▶ [Information shown]
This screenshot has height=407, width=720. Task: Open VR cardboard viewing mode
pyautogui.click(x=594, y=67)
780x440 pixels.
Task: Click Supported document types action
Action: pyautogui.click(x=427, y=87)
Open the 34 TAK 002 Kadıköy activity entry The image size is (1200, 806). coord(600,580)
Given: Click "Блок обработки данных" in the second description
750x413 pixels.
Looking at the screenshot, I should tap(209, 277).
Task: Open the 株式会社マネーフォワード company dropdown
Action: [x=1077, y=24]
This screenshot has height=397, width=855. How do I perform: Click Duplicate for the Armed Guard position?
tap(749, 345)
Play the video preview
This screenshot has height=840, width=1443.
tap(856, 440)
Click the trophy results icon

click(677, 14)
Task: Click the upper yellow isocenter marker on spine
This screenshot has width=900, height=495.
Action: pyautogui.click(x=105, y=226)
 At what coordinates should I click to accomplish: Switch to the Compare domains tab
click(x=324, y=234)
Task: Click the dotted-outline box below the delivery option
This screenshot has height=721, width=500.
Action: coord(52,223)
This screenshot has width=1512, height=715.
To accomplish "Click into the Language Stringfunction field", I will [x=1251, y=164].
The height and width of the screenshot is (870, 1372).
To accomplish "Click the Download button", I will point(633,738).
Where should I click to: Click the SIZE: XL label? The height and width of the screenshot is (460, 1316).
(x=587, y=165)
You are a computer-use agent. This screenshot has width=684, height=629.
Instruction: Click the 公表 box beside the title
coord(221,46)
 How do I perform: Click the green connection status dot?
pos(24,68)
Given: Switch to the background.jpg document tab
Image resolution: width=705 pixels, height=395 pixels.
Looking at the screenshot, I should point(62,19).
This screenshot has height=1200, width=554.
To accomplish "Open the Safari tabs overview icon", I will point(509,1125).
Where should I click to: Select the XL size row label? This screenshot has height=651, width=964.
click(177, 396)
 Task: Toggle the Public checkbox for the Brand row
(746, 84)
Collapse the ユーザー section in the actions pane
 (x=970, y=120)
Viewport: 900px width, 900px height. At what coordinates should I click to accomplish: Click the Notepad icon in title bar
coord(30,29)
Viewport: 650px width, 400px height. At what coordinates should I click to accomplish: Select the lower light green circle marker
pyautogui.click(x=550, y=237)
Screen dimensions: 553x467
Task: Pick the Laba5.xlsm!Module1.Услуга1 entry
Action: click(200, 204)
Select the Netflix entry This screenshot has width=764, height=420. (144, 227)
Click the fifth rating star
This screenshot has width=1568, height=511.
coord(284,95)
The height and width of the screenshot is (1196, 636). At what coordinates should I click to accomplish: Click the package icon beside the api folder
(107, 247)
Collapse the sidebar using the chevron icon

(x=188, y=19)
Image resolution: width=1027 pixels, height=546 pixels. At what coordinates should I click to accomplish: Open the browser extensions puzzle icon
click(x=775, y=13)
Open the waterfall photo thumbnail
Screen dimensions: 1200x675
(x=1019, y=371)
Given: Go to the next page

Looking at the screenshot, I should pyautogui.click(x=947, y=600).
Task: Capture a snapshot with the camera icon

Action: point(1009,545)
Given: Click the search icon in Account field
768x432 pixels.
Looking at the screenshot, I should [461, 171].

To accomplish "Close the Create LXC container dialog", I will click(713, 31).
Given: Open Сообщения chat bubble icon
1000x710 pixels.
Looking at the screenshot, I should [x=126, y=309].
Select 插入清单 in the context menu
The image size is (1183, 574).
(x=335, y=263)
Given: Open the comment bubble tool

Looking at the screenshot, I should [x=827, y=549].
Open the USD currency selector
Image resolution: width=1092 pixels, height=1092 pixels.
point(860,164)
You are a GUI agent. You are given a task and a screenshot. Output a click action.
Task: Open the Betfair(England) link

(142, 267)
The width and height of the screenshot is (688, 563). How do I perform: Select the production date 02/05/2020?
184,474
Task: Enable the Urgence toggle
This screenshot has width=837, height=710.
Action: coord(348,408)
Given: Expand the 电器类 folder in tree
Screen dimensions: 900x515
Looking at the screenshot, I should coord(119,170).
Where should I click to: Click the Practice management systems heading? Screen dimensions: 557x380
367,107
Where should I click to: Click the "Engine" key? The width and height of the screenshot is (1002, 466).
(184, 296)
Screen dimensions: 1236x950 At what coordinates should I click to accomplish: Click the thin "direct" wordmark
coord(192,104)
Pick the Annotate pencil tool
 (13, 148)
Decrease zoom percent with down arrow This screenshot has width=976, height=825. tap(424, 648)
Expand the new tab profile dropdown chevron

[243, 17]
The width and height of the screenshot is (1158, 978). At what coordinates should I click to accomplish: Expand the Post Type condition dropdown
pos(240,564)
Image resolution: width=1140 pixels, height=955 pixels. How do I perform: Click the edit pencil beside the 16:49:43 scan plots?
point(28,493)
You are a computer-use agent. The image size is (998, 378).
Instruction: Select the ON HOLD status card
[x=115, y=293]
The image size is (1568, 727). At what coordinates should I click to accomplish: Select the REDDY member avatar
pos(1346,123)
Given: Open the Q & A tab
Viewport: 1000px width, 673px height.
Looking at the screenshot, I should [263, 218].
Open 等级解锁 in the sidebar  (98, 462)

▶ [Task details] Above are the records; reproduce all of them exactly.

▶ [Your solution]
This screenshot has height=407, width=720. Task: Open VR cardboard viewing mode
pyautogui.click(x=594, y=67)
780x440 pixels.
Task: Click Supported document types action
Action: pyautogui.click(x=427, y=87)
Open the 34 TAK 002 Kadıköy activity entry The image size is (1200, 806). coord(600,580)
Given: Click "Блок обработки данных" in the second description
750x413 pixels.
Looking at the screenshot, I should tap(209, 277).
Task: Open the 株式会社マネーフォワード company dropdown
Action: [x=1077, y=24]
This screenshot has height=397, width=855. How do I perform: Click Duplicate for the Armed Guard position?
tap(749, 345)
Play the video preview
This screenshot has height=840, width=1443.
tap(856, 440)
Click the trophy results icon

click(677, 14)
Task: Click the upper yellow isocenter marker on spine
This screenshot has width=900, height=495.
Action: pyautogui.click(x=105, y=226)
 At what coordinates should I click to accomplish: Switch to the Compare domains tab
click(x=324, y=234)
Task: Click the dotted-outline box below the delivery option
This screenshot has height=721, width=500.
Action: coord(52,223)
This screenshot has width=1512, height=715.
To accomplish "Click into the Language Stringfunction field", I will [x=1251, y=164].
The height and width of the screenshot is (870, 1372).
To accomplish "Click the Download button", I will point(633,738).
Where should I click to: Click the SIZE: XL label? The height and width of the screenshot is (460, 1316).
(x=587, y=165)
You are a computer-use agent. This screenshot has width=684, height=629.
Instruction: Click the 公表 box beside the title
coord(221,46)
 How do I perform: Click the green connection status dot?
pos(24,68)
Given: Switch to the background.jpg document tab
Image resolution: width=705 pixels, height=395 pixels.
Looking at the screenshot, I should point(62,19).
This screenshot has height=1200, width=554.
To accomplish "Open the Safari tabs overview icon", I will point(509,1125).
Where should I click to: Select the XL size row label? This screenshot has height=651, width=964.
click(177, 396)
 Task: Toggle the Public checkbox for the Brand row
(746, 84)
Collapse the ユーザー section in the actions pane
 (x=970, y=120)
Viewport: 900px width, 900px height. At what coordinates should I click to accomplish: Click the Notepad icon in title bar
coord(30,29)
Viewport: 650px width, 400px height. At what coordinates should I click to accomplish: Select the lower light green circle marker
pyautogui.click(x=550, y=237)
Screen dimensions: 553x467
Task: Pick the Laba5.xlsm!Module1.Услуга1 entry
Action: click(200, 204)
Select the Netflix entry This screenshot has width=764, height=420. (144, 227)
Click the fifth rating star
This screenshot has width=1568, height=511.
coord(284,95)
The height and width of the screenshot is (1196, 636). At what coordinates should I click to accomplish: Click the package icon beside the api folder
(107, 247)
Collapse the sidebar using the chevron icon

(x=188, y=19)
Image resolution: width=1027 pixels, height=546 pixels. At what coordinates should I click to accomplish: Open the browser extensions puzzle icon
click(x=775, y=13)
Open the waterfall photo thumbnail
Screen dimensions: 1200x675
(x=1019, y=371)
Given: Go to the next page

Looking at the screenshot, I should pyautogui.click(x=947, y=600).
Task: Capture a snapshot with the camera icon

Action: point(1009,545)
Given: Click the search icon in Account field
768x432 pixels.
Looking at the screenshot, I should [461, 171].

To accomplish "Close the Create LXC container dialog", I will click(713, 31).
Given: Open Сообщения chat bubble icon
1000x710 pixels.
Looking at the screenshot, I should [x=126, y=309].
Select 插入清单 in the context menu
The image size is (1183, 574).
(x=335, y=263)
Given: Open the comment bubble tool

Looking at the screenshot, I should [x=827, y=549].
Open the USD currency selector
Image resolution: width=1092 pixels, height=1092 pixels.
point(860,164)
You are a GUI agent. You are given a task and a screenshot. Output a click action.
Task: Open the Betfair(England) link

(142, 267)
The width and height of the screenshot is (688, 563). How do I perform: Select the production date 02/05/2020?
184,474
Task: Enable the Urgence toggle
This screenshot has width=837, height=710.
Action: coord(348,408)
Given: Expand the 电器类 folder in tree
Screen dimensions: 900x515
Looking at the screenshot, I should coord(119,170).
Where should I click to: Click the Practice management systems heading? Screen dimensions: 557x380
367,107
Where should I click to: Click the "Engine" key? The width and height of the screenshot is (1002, 466).
(184, 296)
Screen dimensions: 1236x950 At what coordinates should I click to accomplish: Click the thin "direct" wordmark
coord(192,104)
Pick the Annotate pencil tool
 (13, 148)
Decrease zoom percent with down arrow This screenshot has width=976, height=825. tap(424, 648)
Expand the new tab profile dropdown chevron

[243, 17]
The width and height of the screenshot is (1158, 978). At what coordinates should I click to accomplish: Expand the Post Type condition dropdown
pos(240,564)
Image resolution: width=1140 pixels, height=955 pixels. How do I perform: Click the edit pencil beside the 16:49:43 scan plots?
point(28,493)
You are a computer-use agent. The image size is (998, 378).
Instruction: Select the ON HOLD status card
[x=115, y=293]
The image size is (1568, 727). At what coordinates should I click to accomplish: Select the REDDY member avatar
pos(1346,123)
Given: Open the Q & A tab
Viewport: 1000px width, 673px height.
Looking at the screenshot, I should [263, 218].
Open 等级解锁 in the sidebar  (98, 462)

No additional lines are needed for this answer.